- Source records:
****************

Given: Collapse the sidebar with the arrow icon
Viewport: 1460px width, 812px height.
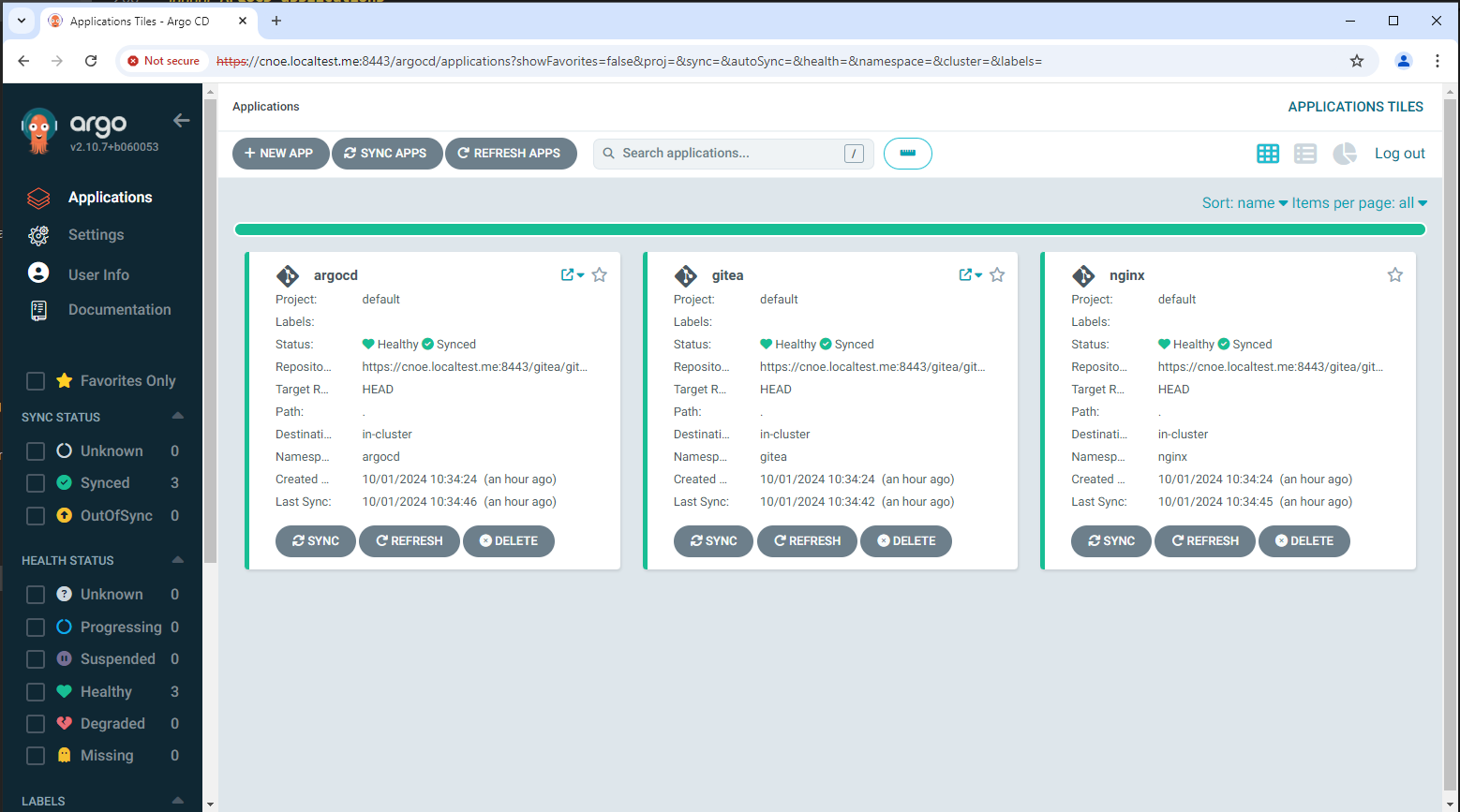Looking at the screenshot, I should 181,121.
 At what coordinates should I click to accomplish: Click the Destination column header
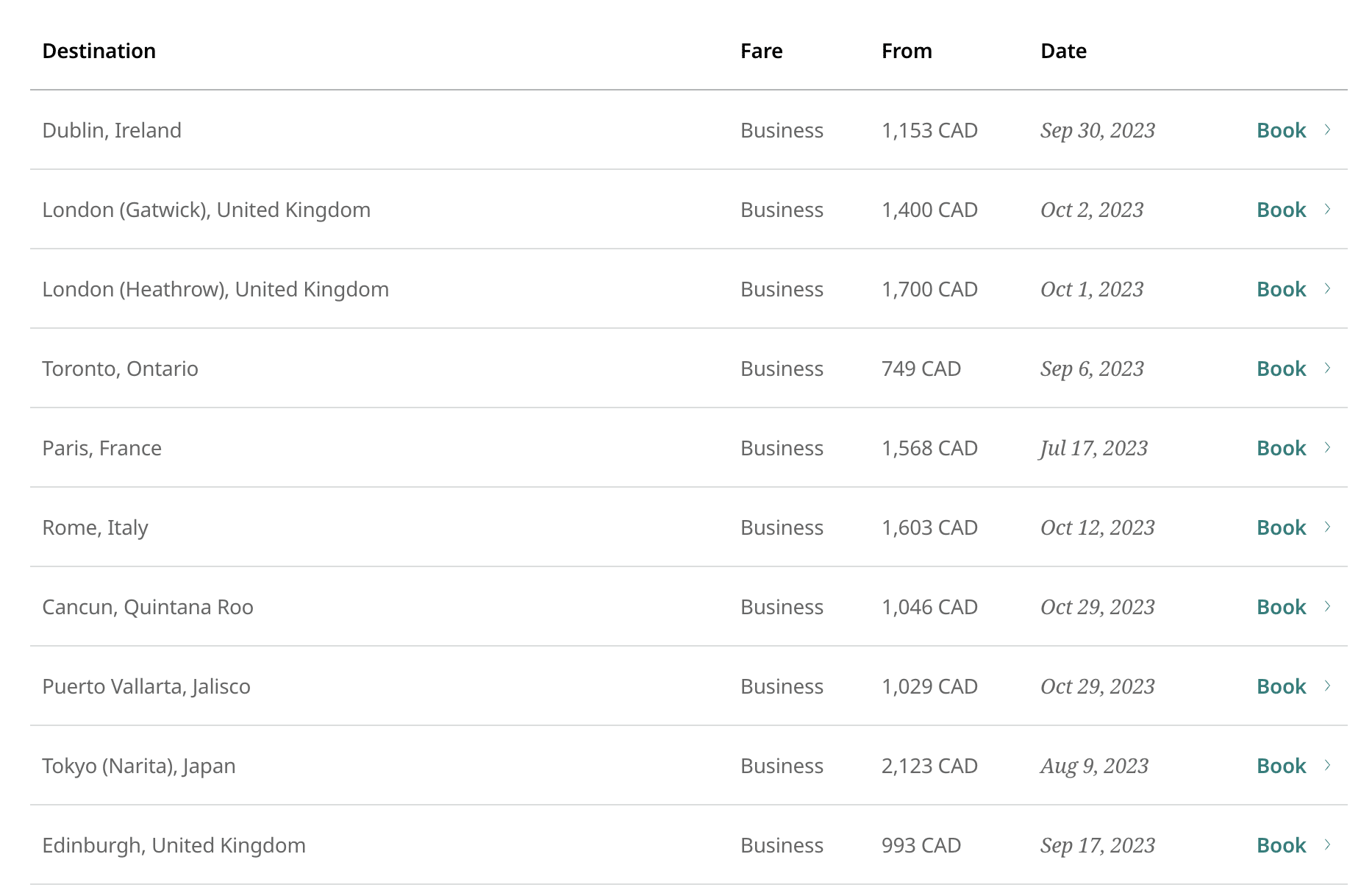(x=99, y=51)
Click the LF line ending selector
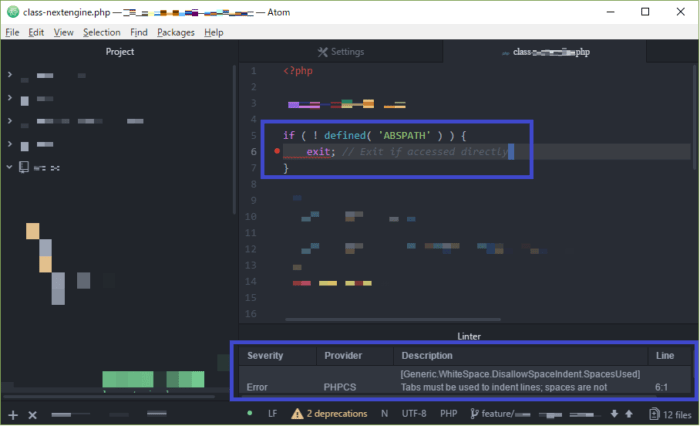This screenshot has width=700, height=426. point(272,413)
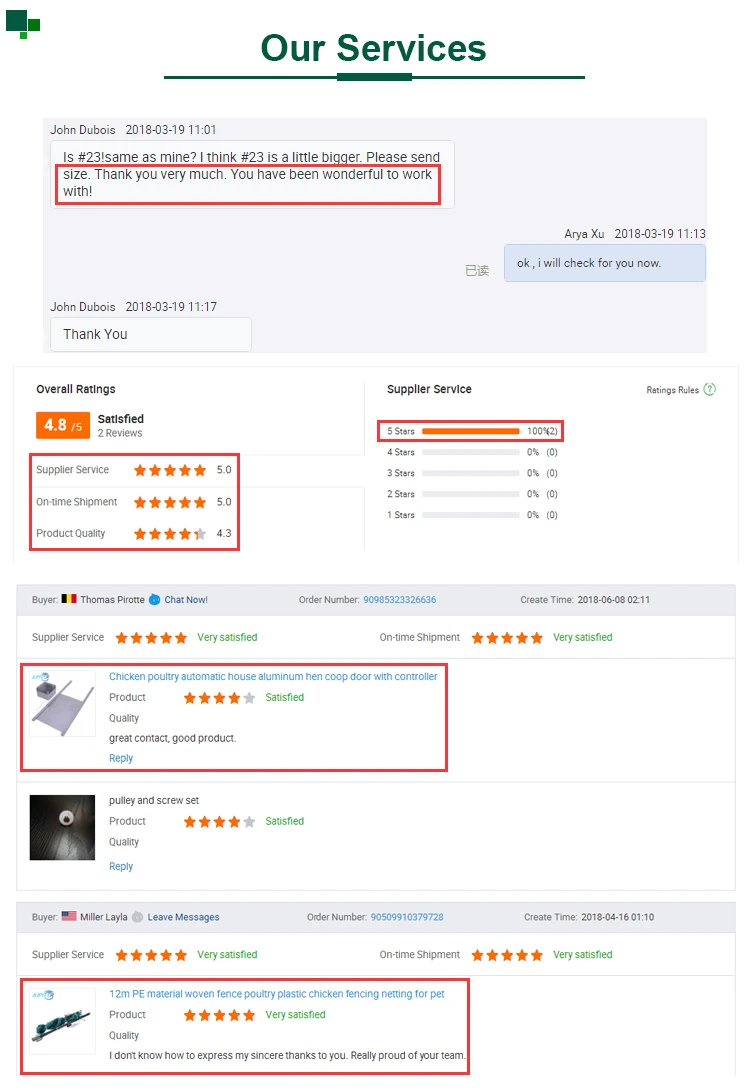Click the Belgium flag beside Thomas Pirotte
This screenshot has width=750, height=1092.
click(69, 599)
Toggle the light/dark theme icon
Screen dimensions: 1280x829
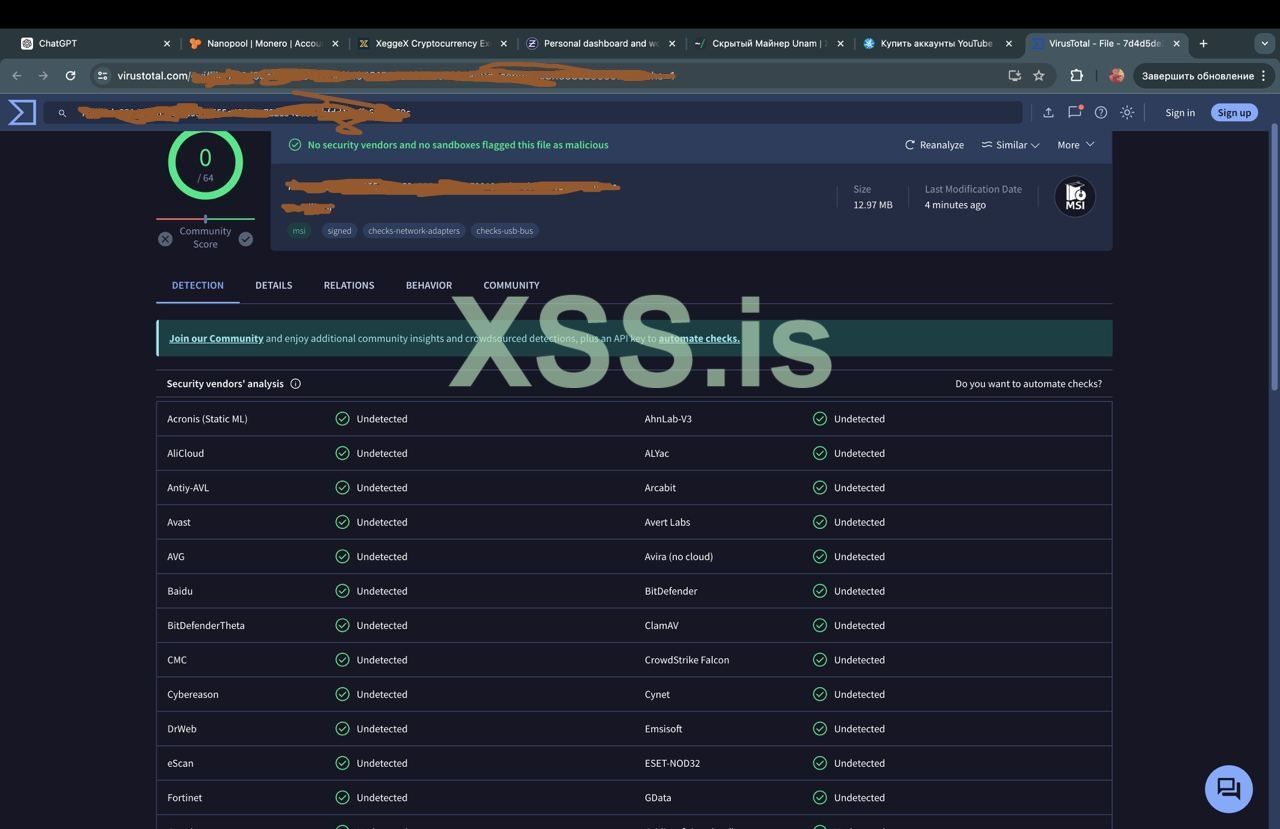1127,113
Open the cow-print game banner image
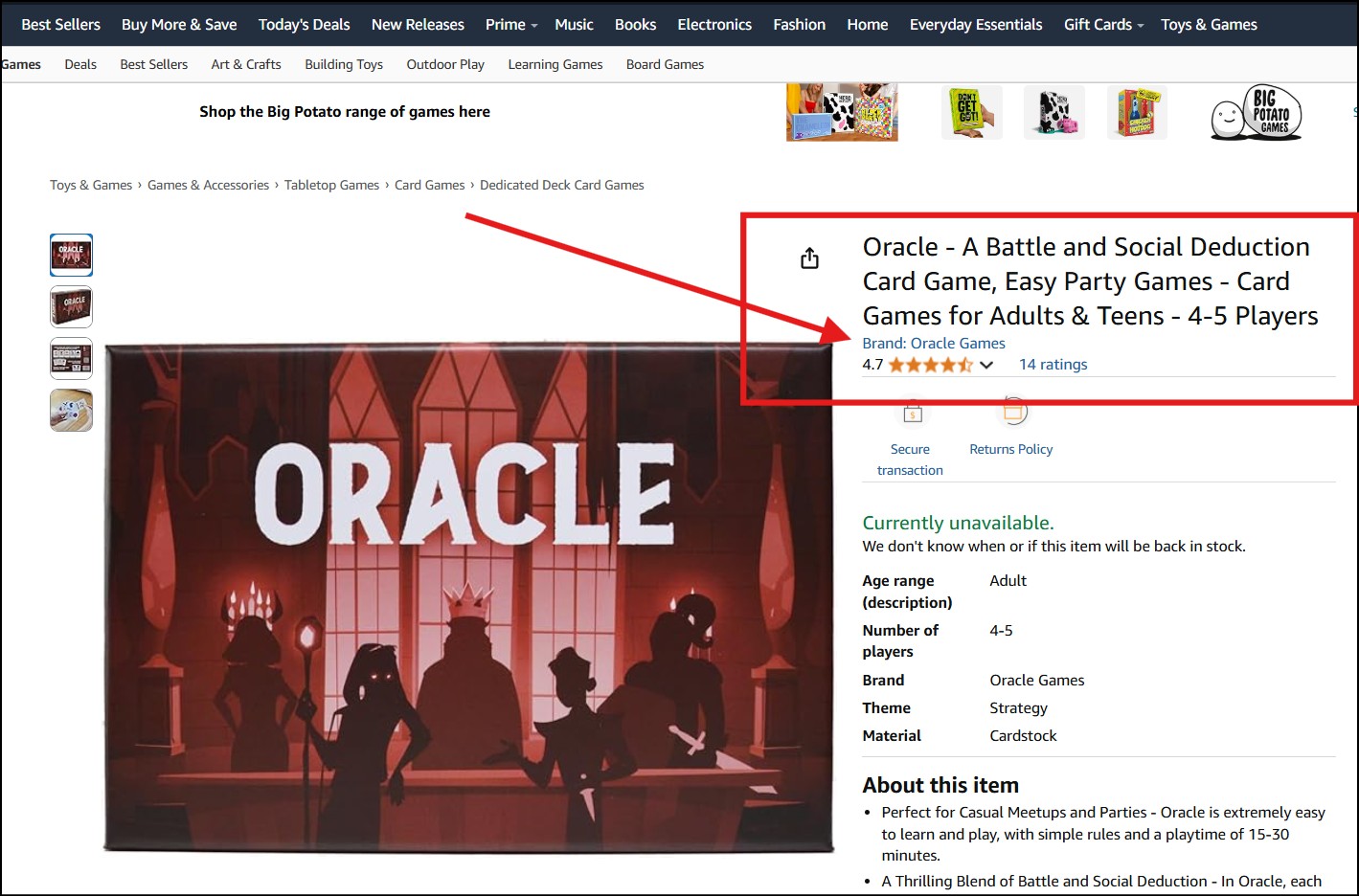 (1053, 113)
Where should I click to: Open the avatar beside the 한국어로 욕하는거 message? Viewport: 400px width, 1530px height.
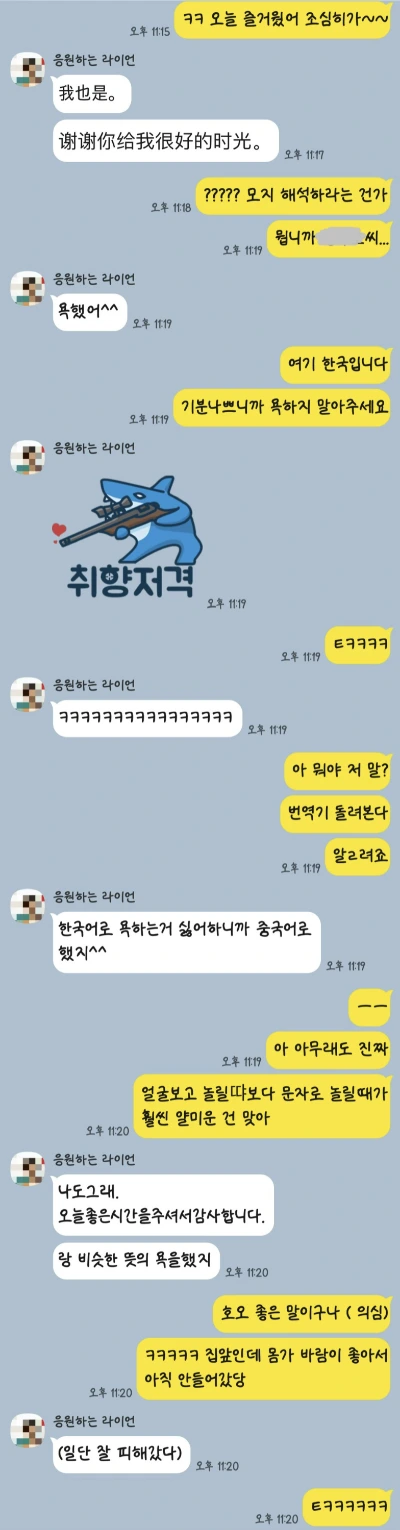click(x=26, y=906)
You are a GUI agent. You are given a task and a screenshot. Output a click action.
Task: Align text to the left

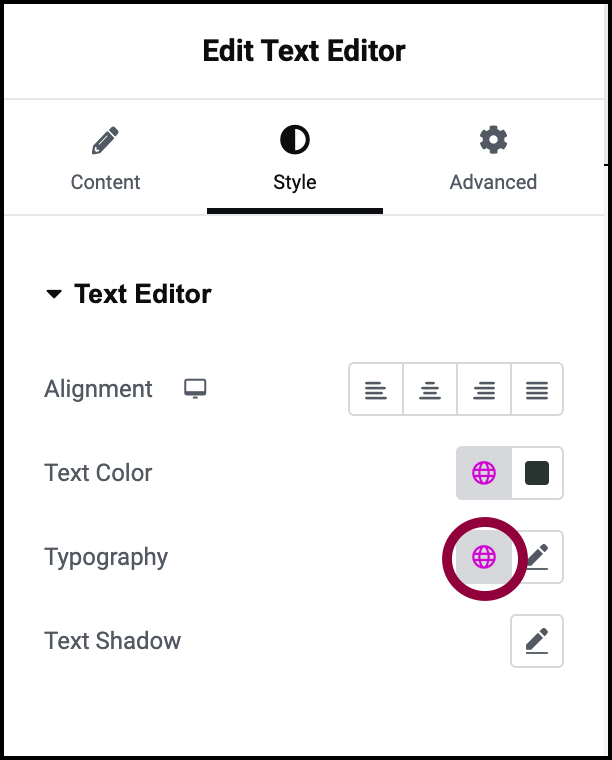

****************

- TASK ITEM:
Copy the final stretch of the entries exactly: the line containing "Open the cow-print game banner image" and every line after it through the last. Include no pictures and nothing more.

- RESULT:
Open the cow-print game banner image
 (1053, 113)
Where should I click to: Open the avatar beside the 한국어로 욕하는거 message? Viewport: 400px width, 1530px height.
click(x=26, y=906)
You are a GUI agent. You are given a task and a screenshot. Output a click action.
Task: Align text to the left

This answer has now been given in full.